Wednesday 24 August 2011

Mummy's Dirty Secret

Being a mother has opened my eyes to a world full of taboo.  Some things just aren't spoken about.  At least not before you test the water to work out the other person's view on a particular subject, especially if it is another mother. 

There is the mother who co-sleeps with her baby.  She told me she is reluctant to speak about this at our mothers' group because she will be judged because "co-sleeping is dangerous and against SIDS recommendations".  At least that is what she was told by one of the nurses at our family health clinic.  It is her dirty little secret.  She confides in me because she knows I think there are benefits to co-sleeping.

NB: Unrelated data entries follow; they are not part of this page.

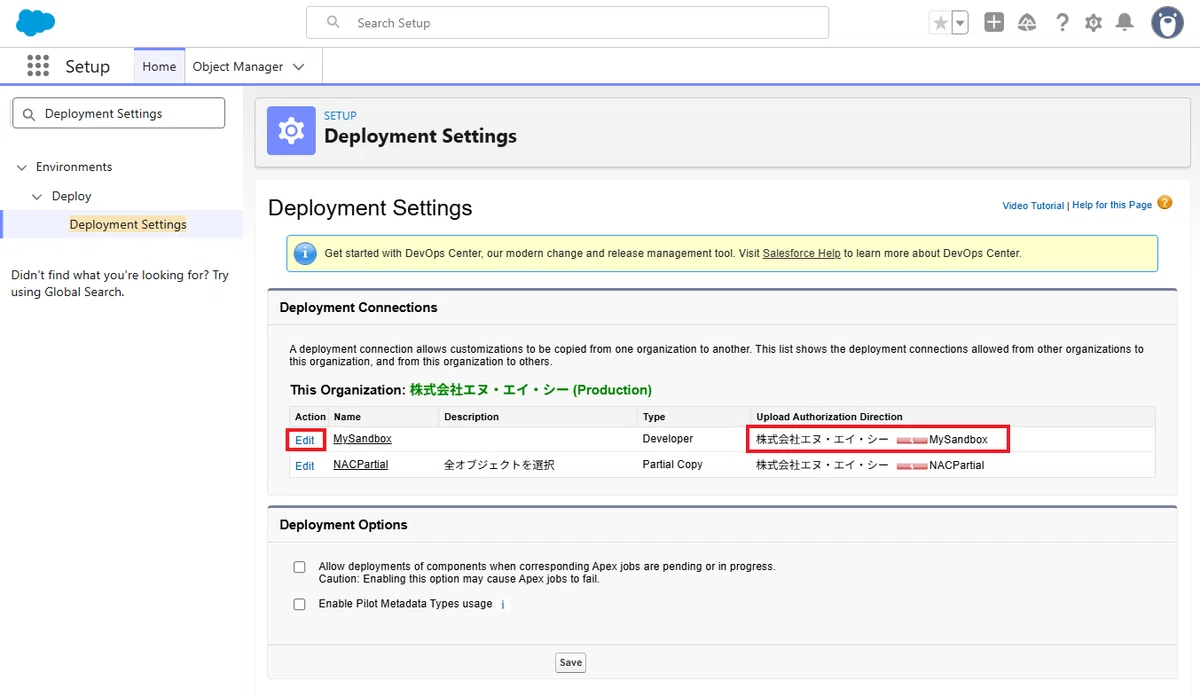Click the Salesforce cloud logo
The image size is (1200, 695).
[x=36, y=22]
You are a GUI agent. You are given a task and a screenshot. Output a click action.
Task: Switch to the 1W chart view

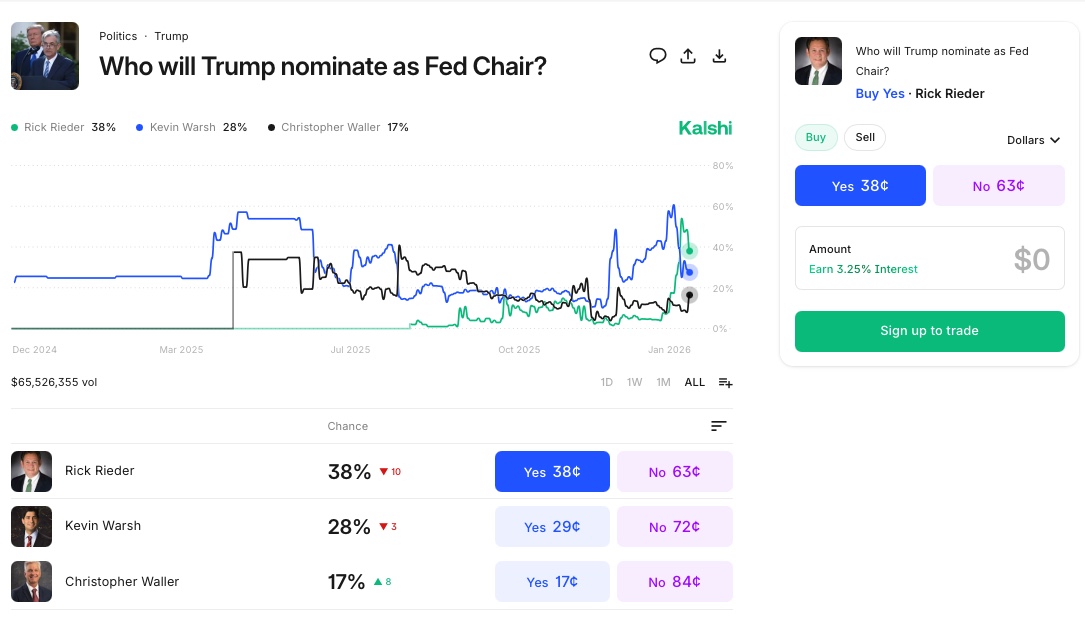634,382
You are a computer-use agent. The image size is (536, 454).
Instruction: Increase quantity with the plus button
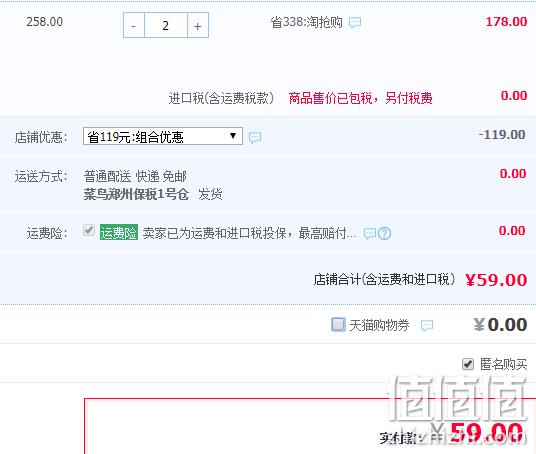(198, 25)
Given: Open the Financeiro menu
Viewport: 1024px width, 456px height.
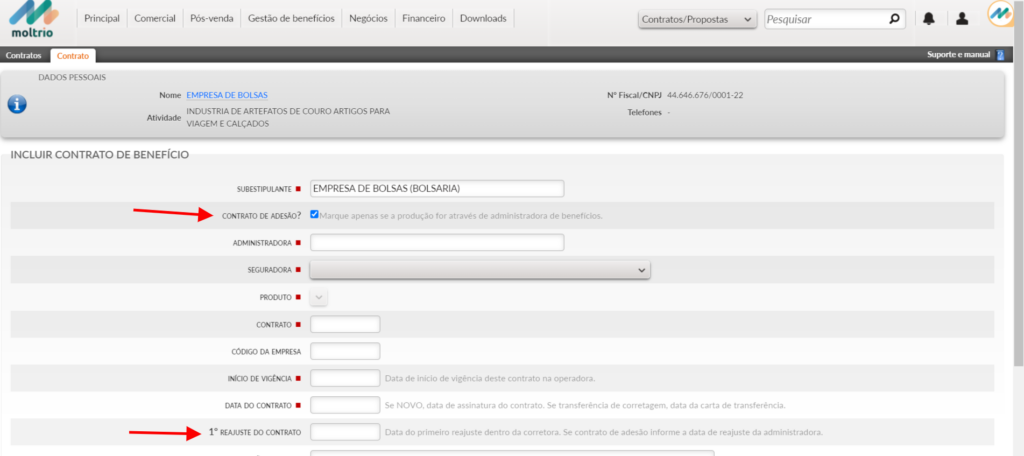Looking at the screenshot, I should [424, 18].
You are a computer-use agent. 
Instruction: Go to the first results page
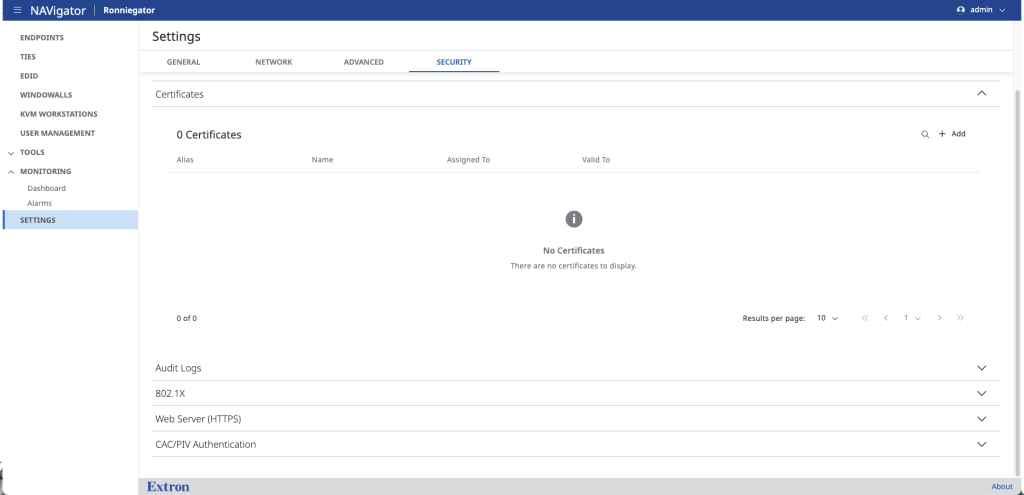tap(864, 318)
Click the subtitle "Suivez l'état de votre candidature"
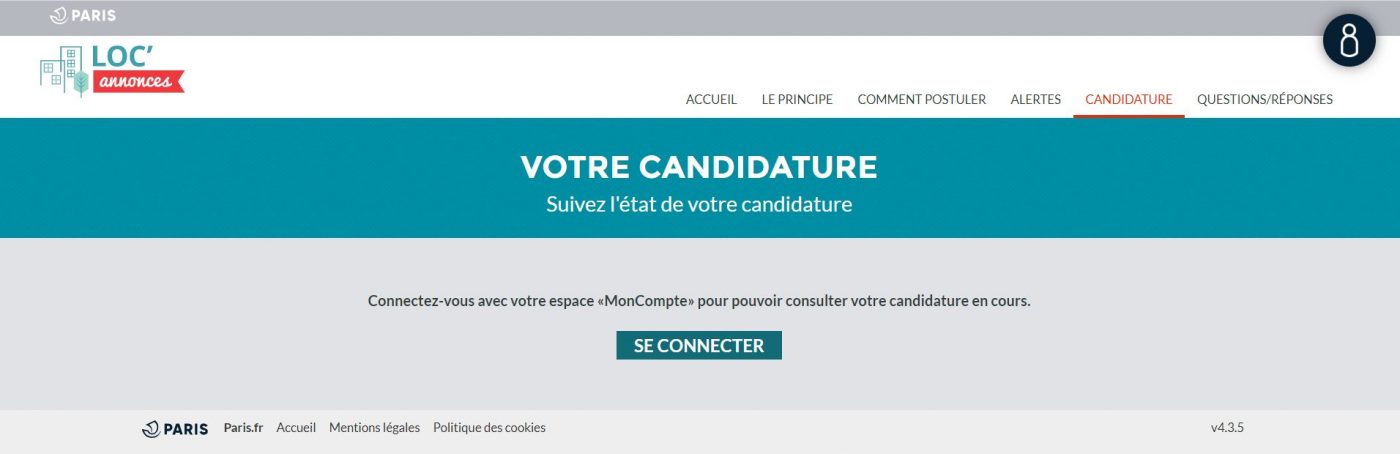Viewport: 1400px width, 454px height. click(699, 205)
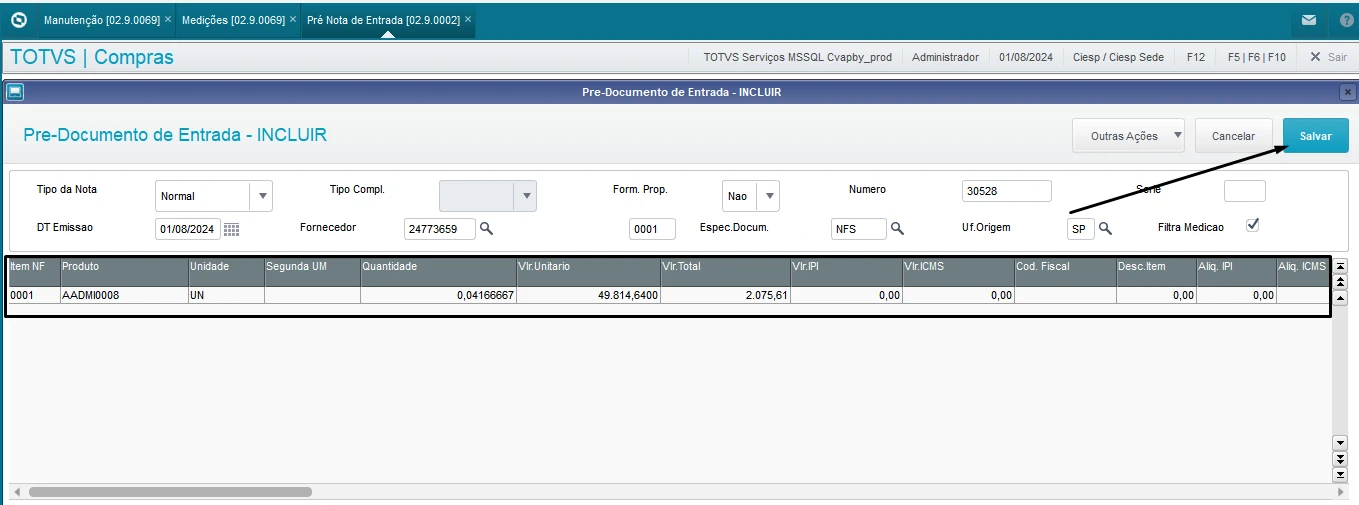1359x505 pixels.
Task: Expand the Outras Ações dropdown arrow
Action: point(1177,135)
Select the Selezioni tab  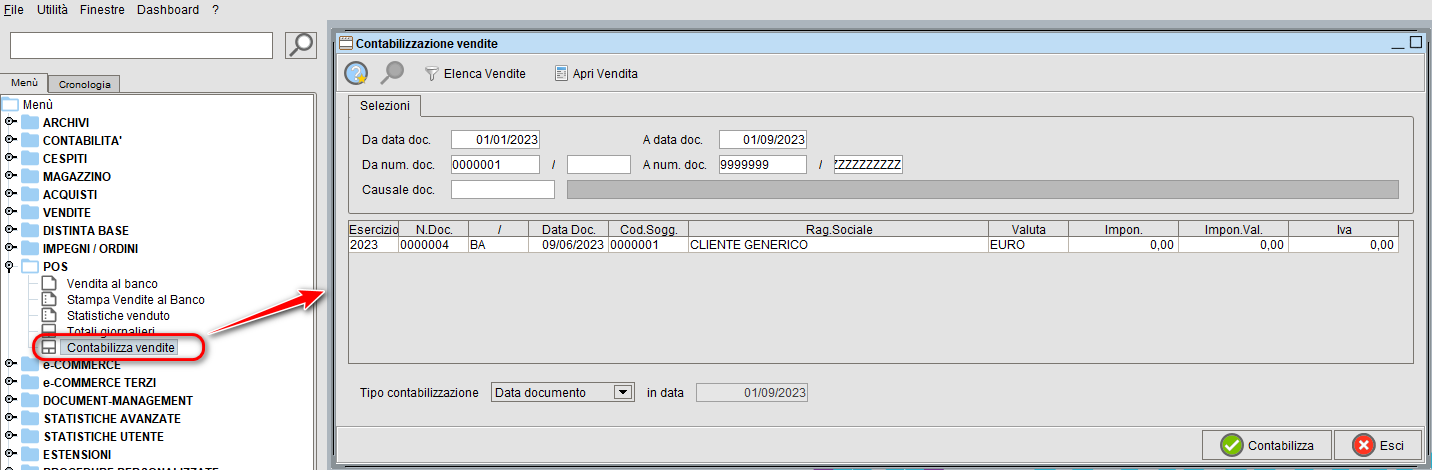[x=385, y=106]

Then there is the mother who topped up with formula and introduced solids before the recommended age (depending on which health care professional you listen to) of four months.  Her son was hungry and breast milk alone just did not cut it for him.  She is constantly asked how she got her son to sleep through and what she does with solids.  She doesn't want to tell people because it works for her and she doesn't want the looks or expression of horror when they find out her five month old son eats chicken for dinner.  She confides in me because she knows I'm her friend and am of the view that "if it works for you and your baby, do it" even if I don't agree with it. 

Why can't mothers be honest and open about their parenting style?  The answer seems to be a fear of judgment by other mothers.  Sadly, this fear is often well founded.  It seems, as with most other areas of life, women are the harshest critics of other women.  I find myself automatically justifying the things I do, particularly when speaking with people I know follow routines with their children.

In fact, this seems to be the greatest divide - between the mothers who follow Tizzie Hall type routines and those who feed on demand and comfort their babies to sleep.  It is a brave mother who confesses to falling into one group when talking to a mother who belongs to the other camp.  This divide is probably best left to a post of its own.

My dirty secrets are:
  • I "wear" BabyB-B  most days and sometimes don't even try to put her into her cot because I like to be close to her.
  • I want to co-sleep but DaddyB-B won't allow it.
  • I don't want to give BabyB-B bottles because I want to be the only one who can feed her.
  • I don't let BabyB-B cry (unless I'm covered in soap in the shower - a wet, soapy mum is not comforting - I learnt that the hard way).
  • I want to toss in my career and be a stay at home mum.
  • I love breastfeeding BabyB-B and intend to do it for as long as she wants to.
  • I used to judge other mums for doing what I now do before BabyB-B arrived. Now I get it!
BabyB-B having her nap in the Moby at the beach - it beats having a battle with the cot!